4.2. Discussion of research question 2

There was a significant effect of balance of exposure within contexts on first-order false belief reasoning in NT children, whereas this effect was not shown in autistic children. No effect was detected on other ToM subdomains, nor was the balance of exposure across contexts investigated.

In NT children, a more balanced exposure within contexts predicted first-order false belief understanding: This is consistent with the hypothesis suggesting that the more balanced the exposure children have to different languages within contexts, the more they constantly monitor ongoing communications in different languages, thereby improving their ToM abilities (Diaz et al., Reference Diaz, Borjas and Farrar2021; Yow & Li, Reference Yow and Li2024). This effect was, however, only shown for the extent of balance of exposure to languages within contexts but not across contexts. As hypothesized earlier, the understanding that other individuals may have different perspectives may become more apparent when children have the possibility to make this experience not only at the “borders” of contexts (that is when switching from home to school, or from school into the community), but within the same contexts: Only the constant monitoring imposed by greater balance of exposure to languages within contexts would thus allow to trigger a bilingual effect on first-order false belief understanding.

The differential effects of balance of exposure within contexts observed across the ToM subtasks warrant further exploration. While balance of exposure within contexts significantly predicted better first-order false belief understanding (Block 2), this effect was not observed for diverse desires understanding (Block 1) nor second-order false belief understanding (Block 3). All blocks were shown to be reliable in a validation study with children between 4 and 10 years old (Baumeister et al., Reference Baumeister, Wolfer, Sahbaz, Rudelli, Capallera, Daum, Samson, Corrigan, Naigles and Durrleman2024). Nevertheless, for Block 1, performance was near ceiling for most participants in the current study, suggesting that the task may have been too easy for the tested age range, thereby limiting its sensitivity to detect subtle differences related to language exposure. Conversely, the second-order false belief task in Block 3, which assesses a more advanced ToM ability, may not reveal advantages from multilingual exposure in this age group. It is also possible that Block 3 was generally too difficult for all children, regardless of bilingualism experience, as evidenced by the lack of difference between NT and ASD groups in this task – despite NT children typically outperforming ASD children on ToM tasks, as observed in Blocks 1 and 2 of the present study.
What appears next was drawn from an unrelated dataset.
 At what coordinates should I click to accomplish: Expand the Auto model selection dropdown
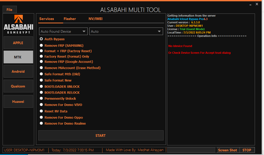click(126, 31)
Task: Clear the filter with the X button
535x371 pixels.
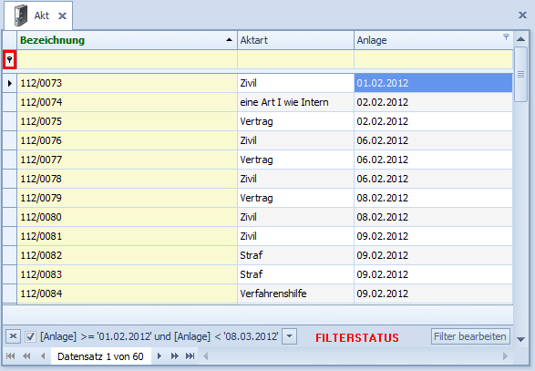Action: click(14, 336)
Developmentally, second-order false beliefs emerge later than first-order false beliefs, and other factors, such as general cognitive development, may play a more prominent role at this stage (Carlson & Moses, Reference Moses2001). The first-order false belief tasks, by contrast, may strike a balance between task difficulty and developmental appropriateness, making it more sensitive to individual differences in language exposure.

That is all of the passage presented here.